CS 3410 Spring 2016
Due: 11:59pm, Friday, April 29th
Reminder: you must work in a group of two for this project. You don't need to have the same partner as the earlier projects.
This assignment will help you and your partner further hone your skills as elite programmers. Your goal is to program a multicore bot (called a droid) who will race against an opponent to fill memory. This game simultaneously tests your knowledge of computer systems, your programming skills, and your ability to protect programs from being hacked. Writing a top notch droid will require all the skills you have been developing so far in the course and, hopefully, be a fun and interesting challenge. At the end of the assignment, we will hold a tournament pitting all your droids against each other and the winner will receive not only bragging rights but actual bonus points on the assignment! Plus we will be holding a banquet (read: pizza, cookies, and soda) for all while we watch the tournament!
It is a dark time for the galaxy. The former Jedi knight Calloc Ren has turned to the dark side after his hunger for power led him to attempt to access memory outside of his control. Now, he leads the sinister First Order in their hunt for the last Jedi Master, Lucas, reknowned throughout the galaxy for his vast wisdom on all matters of Vagrant and Logisim.

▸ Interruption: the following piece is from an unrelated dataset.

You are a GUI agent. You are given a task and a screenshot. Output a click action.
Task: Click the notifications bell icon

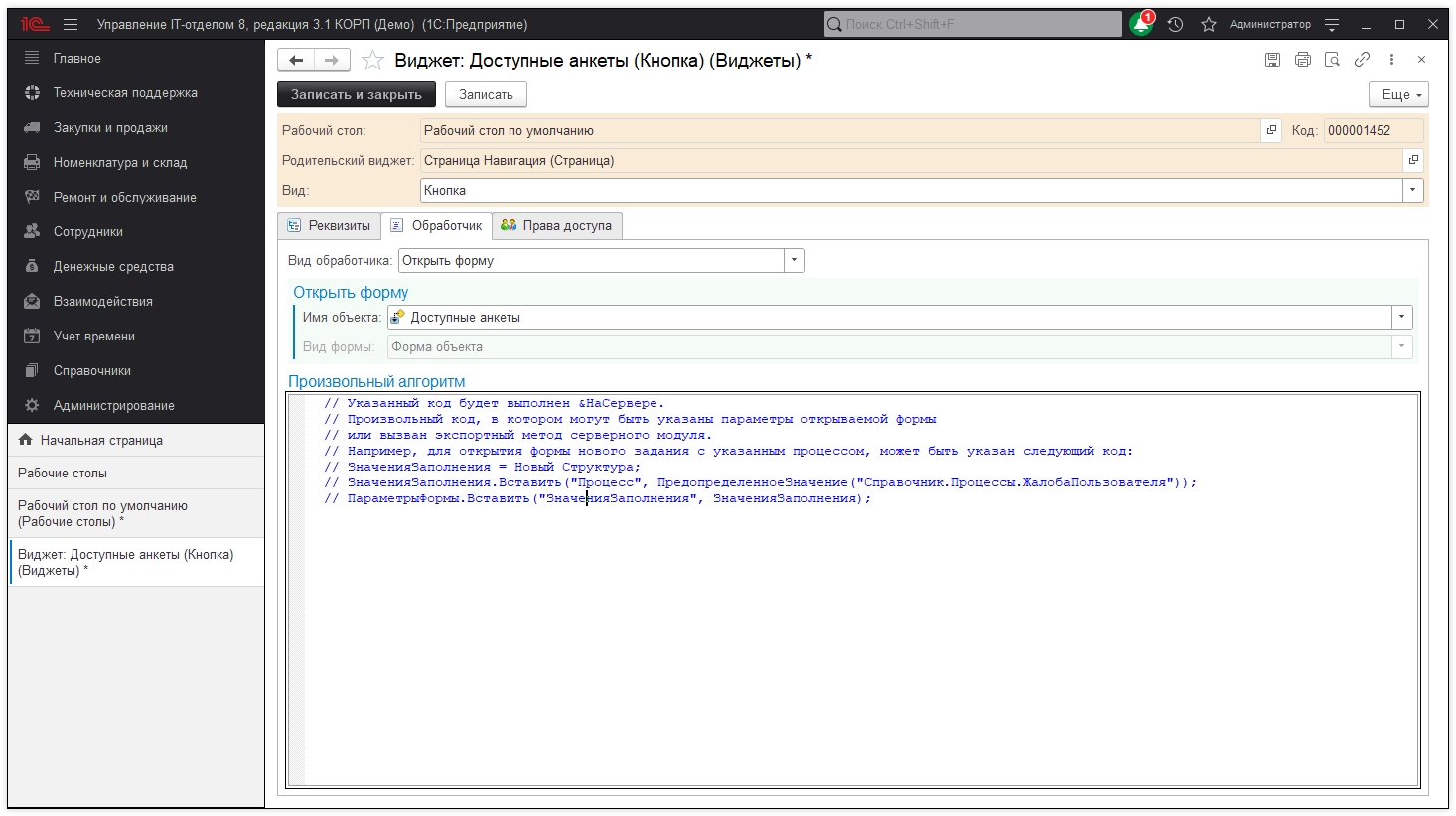point(1141,25)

As the JALactic Republic bracys itself for war, the First Order is preparing to unleash its greatest weapon: Stackkiller Base, a planet-sized battle station armed with a devastating super-laser. Only Master Lucas can save the Republic, but the map to his hiding place has been corrupted and can be restored only by a droid running the galaxy's fastest memory writing algorithm.
Across the galaxy, Resistance fighters and First Order agents alike begin a desperate race against time to find Lucas and restore balance to the Force....
The game is played by two droids with four cores each. All eight cores are placed in a single shared memory space, running on a simulated 8-core MIPS machine with a very small partitioned, direct-mapped data memory cache. The are executed by the same simulator we have used previously, but modified to simulate a simple data cache, and to simulate 8 MIPS CPUs simultaneously: one instruction of core 0 then one instruction of core 1, and so forth.
Each droid is assigned a payload
, a particular byte
of data. The goal of the contest is to fill memory with their
team's payload
as much as possible (capturing the location in
memory), while simultaneously trying to impede the progress of the
other team. All access to data memory goes through a very small cache,
and there is a large penalty for missing the cache, so a clever droid
will need to carefully optimize its algorithms for filling
memory. Each core can normally only read and write its own team's half
of the memory space using its own half of the data cache. However, a
core can enter Mind_Trick
mode, which enables the core to
both read or write the opponent's half of memory space and to take
advantage of the opponent's half of the data cache.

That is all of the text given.